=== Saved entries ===
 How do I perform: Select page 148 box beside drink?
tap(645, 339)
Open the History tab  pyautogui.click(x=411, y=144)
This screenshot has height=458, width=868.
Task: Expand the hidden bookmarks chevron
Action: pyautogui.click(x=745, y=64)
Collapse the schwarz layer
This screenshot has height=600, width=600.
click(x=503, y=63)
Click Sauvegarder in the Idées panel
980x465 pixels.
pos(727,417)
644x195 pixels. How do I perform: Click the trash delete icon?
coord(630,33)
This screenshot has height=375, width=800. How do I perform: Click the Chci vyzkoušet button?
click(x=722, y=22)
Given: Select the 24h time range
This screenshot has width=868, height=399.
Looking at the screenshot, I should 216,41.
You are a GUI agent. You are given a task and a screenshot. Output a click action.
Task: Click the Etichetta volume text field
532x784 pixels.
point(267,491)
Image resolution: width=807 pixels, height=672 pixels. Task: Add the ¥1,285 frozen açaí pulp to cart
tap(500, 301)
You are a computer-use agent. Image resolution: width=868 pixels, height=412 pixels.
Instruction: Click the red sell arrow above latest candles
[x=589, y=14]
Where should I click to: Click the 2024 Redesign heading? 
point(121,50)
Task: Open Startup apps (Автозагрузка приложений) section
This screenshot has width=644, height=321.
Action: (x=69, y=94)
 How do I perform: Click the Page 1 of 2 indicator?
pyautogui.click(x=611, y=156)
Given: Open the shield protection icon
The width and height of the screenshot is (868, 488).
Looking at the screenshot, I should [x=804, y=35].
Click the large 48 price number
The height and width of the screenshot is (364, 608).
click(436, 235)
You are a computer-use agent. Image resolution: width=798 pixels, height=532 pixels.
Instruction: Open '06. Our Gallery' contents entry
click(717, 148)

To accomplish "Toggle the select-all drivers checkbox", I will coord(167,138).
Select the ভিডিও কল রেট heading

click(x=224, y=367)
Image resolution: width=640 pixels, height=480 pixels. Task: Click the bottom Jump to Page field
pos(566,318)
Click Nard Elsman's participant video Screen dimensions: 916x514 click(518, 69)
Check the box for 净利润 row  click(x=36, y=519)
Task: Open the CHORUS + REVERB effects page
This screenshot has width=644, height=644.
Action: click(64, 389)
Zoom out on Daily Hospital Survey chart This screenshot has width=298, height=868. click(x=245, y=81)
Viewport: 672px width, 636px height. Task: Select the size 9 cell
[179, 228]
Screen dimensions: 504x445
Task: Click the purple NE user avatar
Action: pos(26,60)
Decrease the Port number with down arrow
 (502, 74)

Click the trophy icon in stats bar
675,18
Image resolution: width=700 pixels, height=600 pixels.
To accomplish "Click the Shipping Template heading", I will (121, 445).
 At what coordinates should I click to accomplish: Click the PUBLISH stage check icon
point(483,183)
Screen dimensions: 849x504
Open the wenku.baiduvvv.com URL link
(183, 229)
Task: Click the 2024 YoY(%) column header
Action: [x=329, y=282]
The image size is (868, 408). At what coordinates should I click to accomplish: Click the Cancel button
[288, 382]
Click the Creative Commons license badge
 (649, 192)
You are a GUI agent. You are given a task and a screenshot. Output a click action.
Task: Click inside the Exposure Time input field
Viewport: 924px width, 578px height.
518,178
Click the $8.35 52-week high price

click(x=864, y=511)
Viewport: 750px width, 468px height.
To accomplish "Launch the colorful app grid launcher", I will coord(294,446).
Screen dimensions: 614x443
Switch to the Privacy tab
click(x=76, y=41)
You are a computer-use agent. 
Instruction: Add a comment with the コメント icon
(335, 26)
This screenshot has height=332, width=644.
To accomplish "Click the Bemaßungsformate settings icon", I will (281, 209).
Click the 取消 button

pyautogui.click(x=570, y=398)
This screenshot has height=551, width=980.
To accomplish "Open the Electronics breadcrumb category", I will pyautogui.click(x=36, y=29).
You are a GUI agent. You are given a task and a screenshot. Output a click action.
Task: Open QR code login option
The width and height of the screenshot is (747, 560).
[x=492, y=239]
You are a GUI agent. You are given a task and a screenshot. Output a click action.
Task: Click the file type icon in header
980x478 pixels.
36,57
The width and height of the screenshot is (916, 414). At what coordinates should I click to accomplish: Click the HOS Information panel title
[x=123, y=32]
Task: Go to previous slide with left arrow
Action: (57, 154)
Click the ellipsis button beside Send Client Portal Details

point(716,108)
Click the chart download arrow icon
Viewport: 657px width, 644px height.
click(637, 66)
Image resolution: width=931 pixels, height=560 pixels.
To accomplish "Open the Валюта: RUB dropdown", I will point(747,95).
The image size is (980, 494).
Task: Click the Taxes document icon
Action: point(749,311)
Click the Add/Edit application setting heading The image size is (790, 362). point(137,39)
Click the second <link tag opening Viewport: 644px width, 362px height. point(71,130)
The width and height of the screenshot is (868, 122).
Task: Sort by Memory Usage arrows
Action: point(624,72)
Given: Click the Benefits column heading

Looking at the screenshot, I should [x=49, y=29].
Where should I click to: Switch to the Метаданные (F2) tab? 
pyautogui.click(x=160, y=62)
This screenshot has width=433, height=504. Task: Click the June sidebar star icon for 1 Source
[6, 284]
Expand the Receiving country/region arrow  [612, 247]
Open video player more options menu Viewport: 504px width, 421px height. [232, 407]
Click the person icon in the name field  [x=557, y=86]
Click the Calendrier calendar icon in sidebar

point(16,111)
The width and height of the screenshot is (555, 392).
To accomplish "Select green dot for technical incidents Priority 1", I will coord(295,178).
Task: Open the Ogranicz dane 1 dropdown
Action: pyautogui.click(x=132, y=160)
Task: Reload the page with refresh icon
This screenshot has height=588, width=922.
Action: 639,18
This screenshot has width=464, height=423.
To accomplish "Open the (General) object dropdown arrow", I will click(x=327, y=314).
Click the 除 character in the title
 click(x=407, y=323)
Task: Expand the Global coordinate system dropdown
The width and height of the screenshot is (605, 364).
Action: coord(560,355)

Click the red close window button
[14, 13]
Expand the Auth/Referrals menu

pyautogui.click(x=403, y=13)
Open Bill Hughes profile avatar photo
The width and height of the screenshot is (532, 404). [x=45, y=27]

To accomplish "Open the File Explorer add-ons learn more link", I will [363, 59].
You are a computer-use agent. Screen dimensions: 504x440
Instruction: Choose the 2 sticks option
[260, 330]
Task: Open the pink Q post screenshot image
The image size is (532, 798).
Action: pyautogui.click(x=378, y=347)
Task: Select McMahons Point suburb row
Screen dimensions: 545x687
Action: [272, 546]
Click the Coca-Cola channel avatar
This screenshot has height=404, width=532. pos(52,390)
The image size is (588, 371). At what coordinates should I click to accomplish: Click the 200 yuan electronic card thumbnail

=== INSTRUCTIONS TO FOLLOW ===
When the word "more" shows up in a line of the entries, report that line.

=== TASK RESPONSE ===
Open video player more options menu Viewport: 504px width, 421px height. [232, 407]
To accomplish "Open the File Explorer add-ons learn more link", I will [363, 59].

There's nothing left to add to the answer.